“Life is like a box of chocolates.” “Life is like a bicycle.” “Life is like a box of cereal.”
The above three quotes about life are attributed (respectively) to Forrest Gump, Albert Einstein, and, as far as I know, me. If you type “Life is a…” into your favorite search engine, you will no doubt generate a plethora of different answers, some relevant and relatable, and others completely foolish. If you think hard enough, or not, you can make many of these connections yourself. They don’t even have to necessarily make any sense! I have no idea why life is like a box of cereal, but I’m sure someone could point me in the right direction.
Rav Moshe Weinberger, beloved Mashpia at Yeshiva University and pulpit rabbi in the Five Towns, comments that life is like a dreidel. The picture shapes up as follows, which you can most likely imagine. There are times when we feel like a “nunn,” where we can coast about life with no particular fanfare. Everything can be routine, or sadly, things can not go our way. Sometimes, we feel like a “gimmel,” where everything is coming up roses for us. We’re on a hot streak, and nothing can go wrong. Other times, we may feel like a “hey,” where our lives are peppered by unexpected little pick-me-ups that carry us about. Unfortunately, there are times when we succumb to the “shin,” where not only do we have to give of ourselves, but, on different occasions, we may be struggling mightily.
I cannot be certain, but I feel as if many of us been in scenarios when we’ve felt like each of the sides of a dreidel. The world keeps moving around us. No matter which face of the Chanukah toy we feel most close to at this moment in time, there are tremendous lessons we learn from the very dreidel itself.
One takes a dreidel in their hand and they spin it around. They have no way of knowing where it will land and what their fate will be. Whether the outcome is good or bad, the player will pick up the dreidel again and spin it once more. The cycle repeats itself. Is this not a metaphor for life? We are spun, turned in different directions. Yet, when the dreidel drops and the dust settles, we get up and face our next endeavor. Some may be enjoyable. Some may be crippling.
Rav Weinberger mentions a story about the Bobover Rebbe, Rabbi Benzion Halberstam HY”D, who, one Chanukah, was playing dreidel with his young grandson, Naftali.

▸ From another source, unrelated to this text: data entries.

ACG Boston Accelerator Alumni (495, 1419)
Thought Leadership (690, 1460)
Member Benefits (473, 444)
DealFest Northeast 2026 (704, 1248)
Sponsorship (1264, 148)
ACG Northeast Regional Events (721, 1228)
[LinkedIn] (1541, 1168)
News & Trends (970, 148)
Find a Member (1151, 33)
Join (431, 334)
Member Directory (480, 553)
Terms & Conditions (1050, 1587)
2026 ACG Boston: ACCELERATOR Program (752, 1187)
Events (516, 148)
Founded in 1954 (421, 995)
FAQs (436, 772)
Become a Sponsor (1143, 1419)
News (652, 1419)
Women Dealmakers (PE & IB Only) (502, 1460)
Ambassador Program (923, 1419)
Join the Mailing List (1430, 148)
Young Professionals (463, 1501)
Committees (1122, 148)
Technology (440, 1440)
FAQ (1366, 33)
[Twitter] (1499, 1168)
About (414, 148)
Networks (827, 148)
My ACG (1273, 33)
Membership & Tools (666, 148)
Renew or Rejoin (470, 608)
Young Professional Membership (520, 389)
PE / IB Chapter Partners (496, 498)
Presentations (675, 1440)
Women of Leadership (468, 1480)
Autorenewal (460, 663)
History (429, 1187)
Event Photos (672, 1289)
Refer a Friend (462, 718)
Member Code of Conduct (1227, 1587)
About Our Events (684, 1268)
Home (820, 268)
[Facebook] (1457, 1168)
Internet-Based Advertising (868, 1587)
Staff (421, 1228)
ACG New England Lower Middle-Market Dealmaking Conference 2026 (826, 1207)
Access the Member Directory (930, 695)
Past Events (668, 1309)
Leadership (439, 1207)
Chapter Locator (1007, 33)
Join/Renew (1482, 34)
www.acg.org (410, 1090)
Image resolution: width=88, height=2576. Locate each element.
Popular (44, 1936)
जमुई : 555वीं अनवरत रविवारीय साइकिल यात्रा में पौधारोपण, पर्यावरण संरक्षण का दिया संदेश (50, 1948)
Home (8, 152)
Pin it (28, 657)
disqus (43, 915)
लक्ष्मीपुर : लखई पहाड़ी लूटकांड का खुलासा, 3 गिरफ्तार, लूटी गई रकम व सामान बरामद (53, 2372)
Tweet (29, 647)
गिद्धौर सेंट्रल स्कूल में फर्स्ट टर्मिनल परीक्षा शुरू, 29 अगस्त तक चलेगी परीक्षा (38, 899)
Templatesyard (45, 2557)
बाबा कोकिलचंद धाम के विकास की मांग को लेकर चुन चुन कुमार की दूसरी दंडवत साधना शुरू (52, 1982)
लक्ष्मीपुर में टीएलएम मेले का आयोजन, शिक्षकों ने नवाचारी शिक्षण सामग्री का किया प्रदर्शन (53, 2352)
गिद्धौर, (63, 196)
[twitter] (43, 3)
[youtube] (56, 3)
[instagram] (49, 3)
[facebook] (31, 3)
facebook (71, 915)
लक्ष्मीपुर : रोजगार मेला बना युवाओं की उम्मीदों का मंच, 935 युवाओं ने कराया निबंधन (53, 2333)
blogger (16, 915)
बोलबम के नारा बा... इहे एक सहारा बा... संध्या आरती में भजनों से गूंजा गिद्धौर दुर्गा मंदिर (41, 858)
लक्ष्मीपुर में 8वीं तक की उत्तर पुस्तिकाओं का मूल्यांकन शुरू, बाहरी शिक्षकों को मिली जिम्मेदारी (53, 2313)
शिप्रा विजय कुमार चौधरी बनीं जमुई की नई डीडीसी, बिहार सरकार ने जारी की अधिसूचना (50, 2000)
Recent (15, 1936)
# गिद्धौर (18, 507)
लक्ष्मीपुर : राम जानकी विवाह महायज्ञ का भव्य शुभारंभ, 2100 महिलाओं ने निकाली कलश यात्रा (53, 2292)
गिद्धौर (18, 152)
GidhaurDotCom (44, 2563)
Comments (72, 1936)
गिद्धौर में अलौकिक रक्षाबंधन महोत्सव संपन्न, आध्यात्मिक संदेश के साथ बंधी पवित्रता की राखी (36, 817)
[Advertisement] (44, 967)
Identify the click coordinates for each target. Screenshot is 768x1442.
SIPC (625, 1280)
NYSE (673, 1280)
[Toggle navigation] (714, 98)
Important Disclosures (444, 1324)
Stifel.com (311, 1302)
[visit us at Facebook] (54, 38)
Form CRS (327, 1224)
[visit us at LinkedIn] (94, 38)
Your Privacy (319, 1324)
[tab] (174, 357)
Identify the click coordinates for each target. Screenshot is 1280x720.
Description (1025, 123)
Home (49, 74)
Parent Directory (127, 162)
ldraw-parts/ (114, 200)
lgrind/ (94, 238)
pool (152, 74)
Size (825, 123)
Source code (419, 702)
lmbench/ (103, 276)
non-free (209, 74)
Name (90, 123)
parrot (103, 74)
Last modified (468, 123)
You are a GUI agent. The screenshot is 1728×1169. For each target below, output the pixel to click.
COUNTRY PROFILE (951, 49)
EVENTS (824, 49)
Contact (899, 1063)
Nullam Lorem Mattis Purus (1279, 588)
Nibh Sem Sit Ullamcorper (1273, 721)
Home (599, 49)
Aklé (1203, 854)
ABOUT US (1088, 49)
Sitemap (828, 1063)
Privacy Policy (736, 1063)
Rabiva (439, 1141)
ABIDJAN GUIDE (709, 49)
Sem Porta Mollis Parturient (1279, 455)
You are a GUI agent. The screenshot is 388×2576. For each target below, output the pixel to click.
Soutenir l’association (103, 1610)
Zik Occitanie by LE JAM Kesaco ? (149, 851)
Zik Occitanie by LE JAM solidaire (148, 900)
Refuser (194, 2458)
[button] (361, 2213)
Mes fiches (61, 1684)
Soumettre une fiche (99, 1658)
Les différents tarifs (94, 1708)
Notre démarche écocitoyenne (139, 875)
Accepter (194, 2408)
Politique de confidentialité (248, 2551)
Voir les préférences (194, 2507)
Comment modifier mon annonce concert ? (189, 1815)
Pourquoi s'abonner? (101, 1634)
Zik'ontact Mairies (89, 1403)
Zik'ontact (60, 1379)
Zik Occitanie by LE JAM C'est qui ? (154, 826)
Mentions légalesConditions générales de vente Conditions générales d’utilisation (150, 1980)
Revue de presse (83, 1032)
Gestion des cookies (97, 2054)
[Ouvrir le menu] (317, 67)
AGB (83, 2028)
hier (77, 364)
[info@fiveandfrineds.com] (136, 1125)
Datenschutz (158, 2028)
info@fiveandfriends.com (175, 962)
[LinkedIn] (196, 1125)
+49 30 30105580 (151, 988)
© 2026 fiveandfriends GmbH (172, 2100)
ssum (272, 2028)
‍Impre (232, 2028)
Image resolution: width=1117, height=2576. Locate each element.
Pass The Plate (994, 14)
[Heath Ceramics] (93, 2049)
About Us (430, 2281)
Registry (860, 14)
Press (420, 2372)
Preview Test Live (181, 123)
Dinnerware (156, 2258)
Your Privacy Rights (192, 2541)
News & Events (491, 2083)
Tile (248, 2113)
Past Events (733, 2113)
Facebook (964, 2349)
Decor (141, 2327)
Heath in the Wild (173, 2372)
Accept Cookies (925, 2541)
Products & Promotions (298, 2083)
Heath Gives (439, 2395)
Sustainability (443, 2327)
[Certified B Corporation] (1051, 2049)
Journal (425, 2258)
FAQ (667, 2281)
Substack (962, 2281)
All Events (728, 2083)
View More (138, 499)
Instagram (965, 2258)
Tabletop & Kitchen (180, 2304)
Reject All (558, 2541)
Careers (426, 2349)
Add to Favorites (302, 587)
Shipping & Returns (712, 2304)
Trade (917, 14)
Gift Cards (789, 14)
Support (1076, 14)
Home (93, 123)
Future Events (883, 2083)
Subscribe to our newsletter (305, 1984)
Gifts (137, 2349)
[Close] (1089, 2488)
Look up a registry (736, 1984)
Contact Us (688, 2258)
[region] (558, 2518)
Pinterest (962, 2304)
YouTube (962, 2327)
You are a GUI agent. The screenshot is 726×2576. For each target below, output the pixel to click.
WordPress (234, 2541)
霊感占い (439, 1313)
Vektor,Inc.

Little Naftali spun a gimmel, and, with great excitement, took all the loot in the pile. The next go-around saw the boy get a “hey,” which elicited a similar elated response. The third time he spun his dreidel, Rav Benzion covered the toy before it stopped spinning and before young Naftali could see what it would land on. The Rebbe sat for a moment, and then he said, “My child, it doesn’t really matter what side the dreidel falls on: the main thing is that one must get up and continue moving.” It seems like a bit of an eerie message to a child while playing a game, yet the Rebbe was completely serious. Rav Benzion, unfortunately, met his demise at the hands of the Nazi death machine, yemach shemam. However, his grandson, Rabbi Naftali Halberstam, who eventually became the Bobover Rebbe himself, never forgot this dynamic lesson from his saintly grandfather.
Shlomo HaMelech writes in Mishlei (24:16) that a righteous person falls seven times and gets up. Many of us don’t consider ourselves to be true tzaddikim. If a true tzaddik only stumbles to the ground seven times, how many times does that mean we will fall? Conversely, how many times will we get up? How many times will we brush ourselves off and tackle our issues head-on again? The “game” may not always be easy, and we may not always be winning, but the important thing is to get up, and keep moving.